Mike Babcock responded to a question by bounding from behind his desk, pen in hand. This was a display of the passion Mighty Duck players have grown accustomed to in their coach.
Babcock assaulted the drawing board and began diagraming the situation, scribbling words, arrows, lines and circles, literally spelling out a specific goal that he wished could, no, that had to be, achieved.
He wrapped up his presentation, having crammed a board-meeting's worth of information into a few minutes, outlining an interactive website created by Tim Hayden, a close friend, designed to help parents whose children have cancer.
There is no hockey right now, not the NHL variety anyway. The Stanley Cup playoffs should be underway, but the season was canceled in February and the league's future is murky. Babcock coaches on, though, funneling his energy into this project.
It's a personal journey that he is trying to make public.
Jeff Hayden, a 12-year-old, died of brain cancer in October. That alone would have been enough to spur Babcock on this project. But seeing someone close to him die of cancer has happened all too often.
Babcock lost his mother, Gail, to cancer when he was 28. A close friend, former NFL quarterback Mark Rypien, lost his son to cancer. Ken Brett, another close friend, died of cancer in 2003. Then Jeff Hayden, who had been a playmate of Babcock's son in Cincinnati.

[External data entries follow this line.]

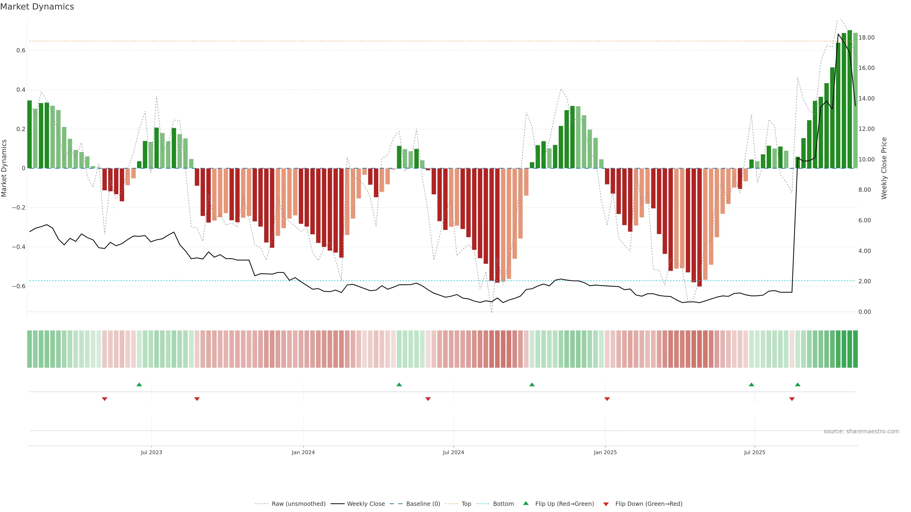
Task: Click the flip-up triangle between Jan 2024 and Jul 2024
Action: point(399,384)
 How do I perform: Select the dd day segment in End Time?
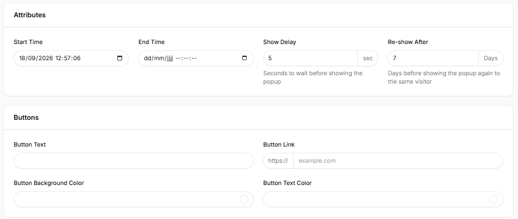coord(147,59)
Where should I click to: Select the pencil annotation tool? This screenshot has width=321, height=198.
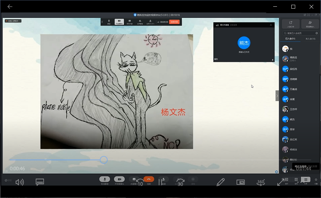click(220, 182)
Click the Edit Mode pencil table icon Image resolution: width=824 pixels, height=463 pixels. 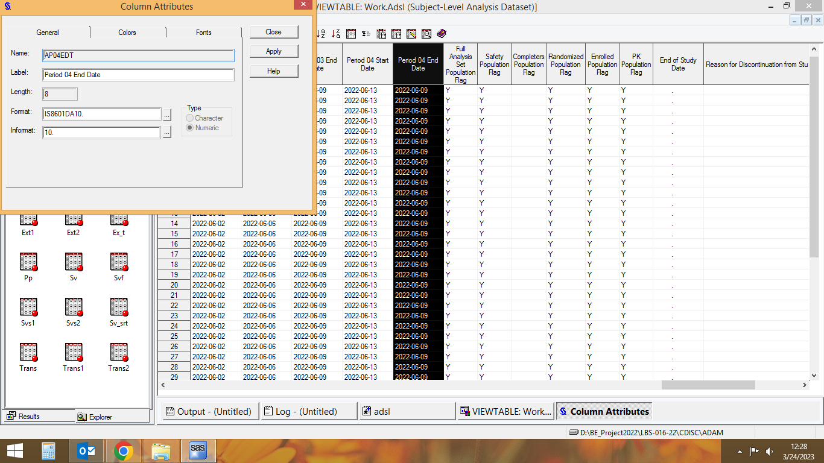[411, 34]
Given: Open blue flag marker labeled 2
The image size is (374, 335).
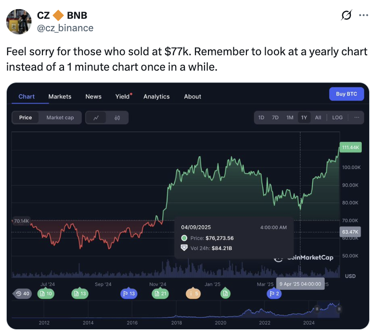Looking at the screenshot, I should pyautogui.click(x=274, y=294).
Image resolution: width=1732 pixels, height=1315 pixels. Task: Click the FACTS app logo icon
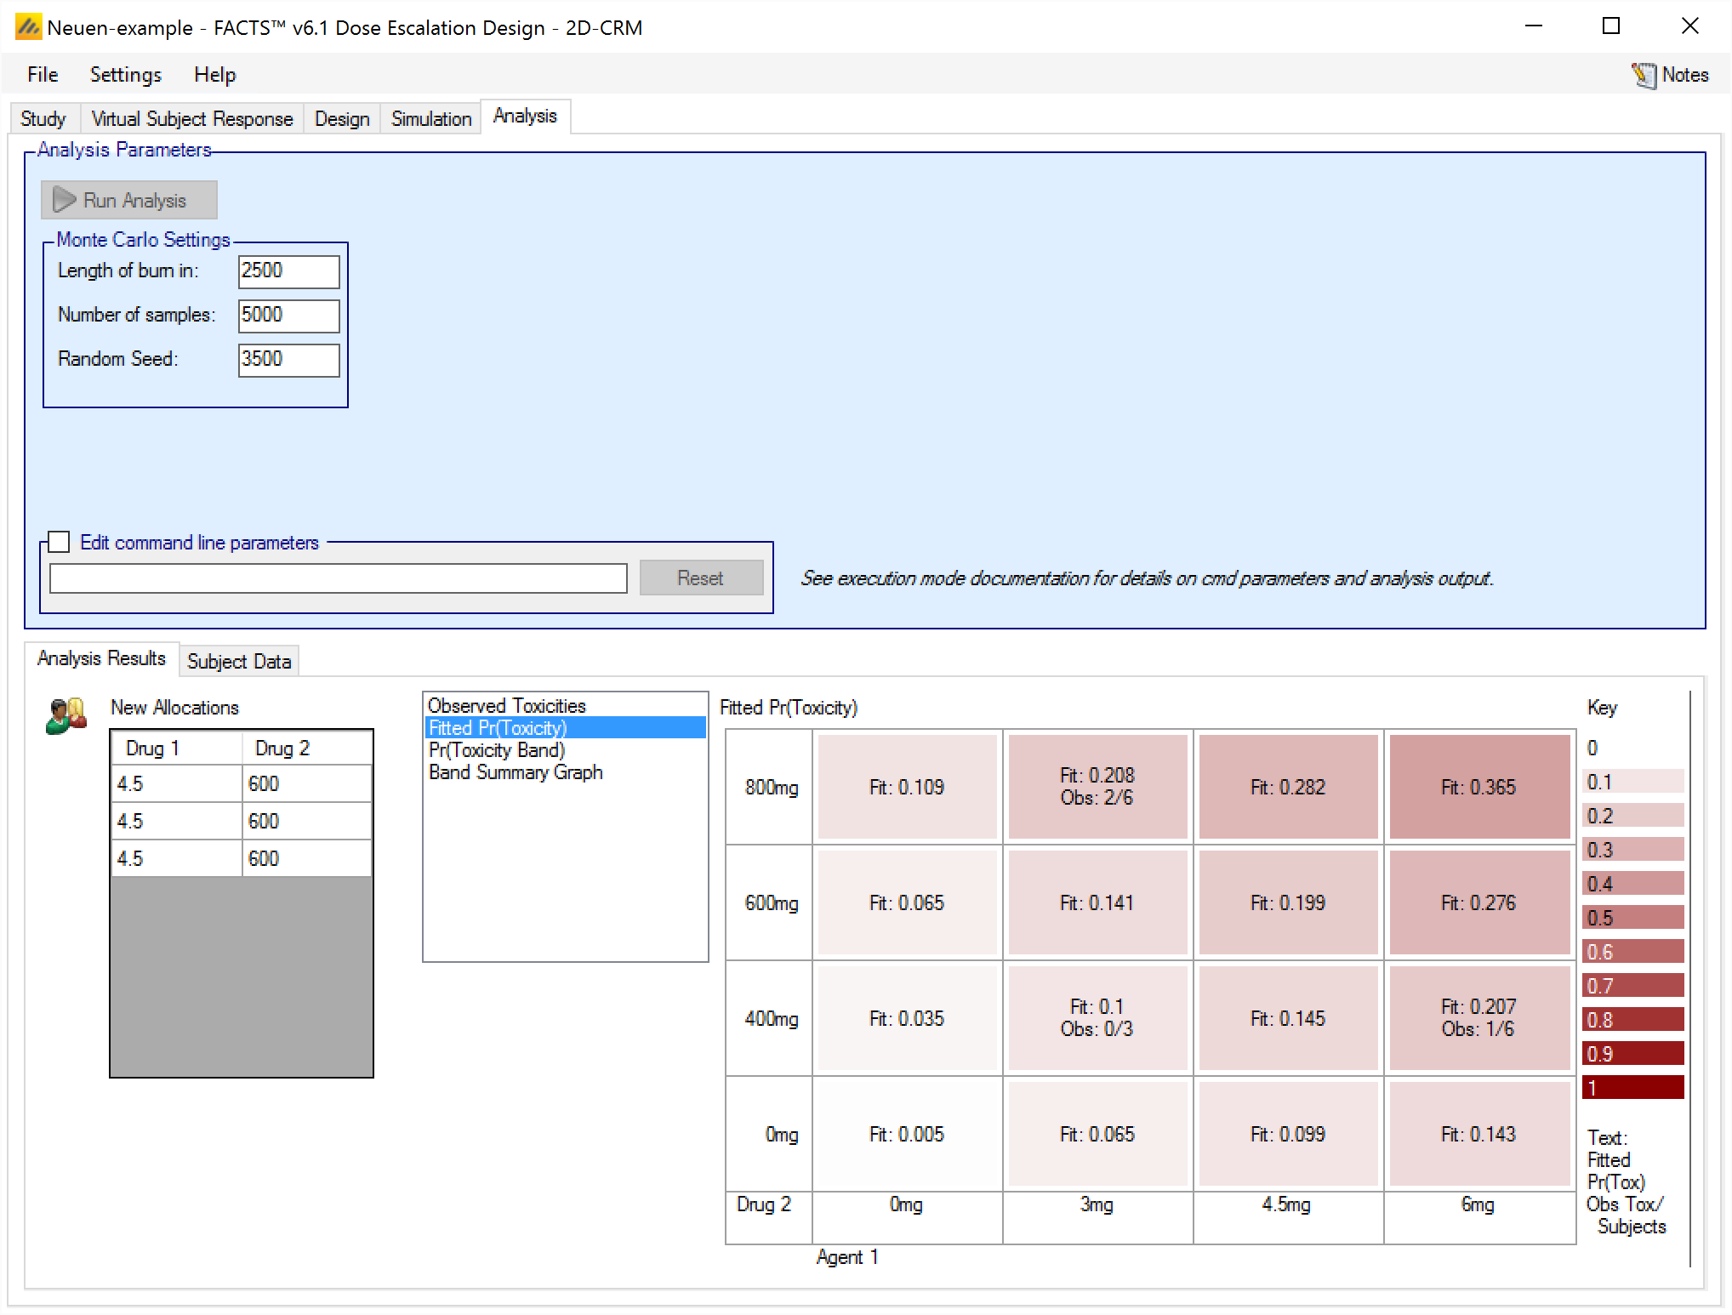(28, 27)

"This doesn't keep happening in your lifetime if you're not supposed to do something about it," Babcock said. "When it keeps hitting you on the head, pretty soon you're going to wake up and try to help."
So while NHL and union representatives squabble about how to divvy up what was once a $2.1-billion business, Babcock has set about trying to raise money for a website where parents and patients can seek help.
Babcock has worked with Tim Hayden, who runs a high-tech manufacturing company in the Cincinnati area; Dr. Leonard Sender, the medical director for Children's Hospital of Orange County's institute center; and the American Cancer Society. Babcock says his job is the same as it is with the Ducks:
"My role in this, I'm the coach. Don't get me wrong, it's not like I'm doing cancer research. I get them together, point out what is in it for all of them and why we're going to do it together. It's simple. It's just like on a team. If we do it right, we're all going to succeed.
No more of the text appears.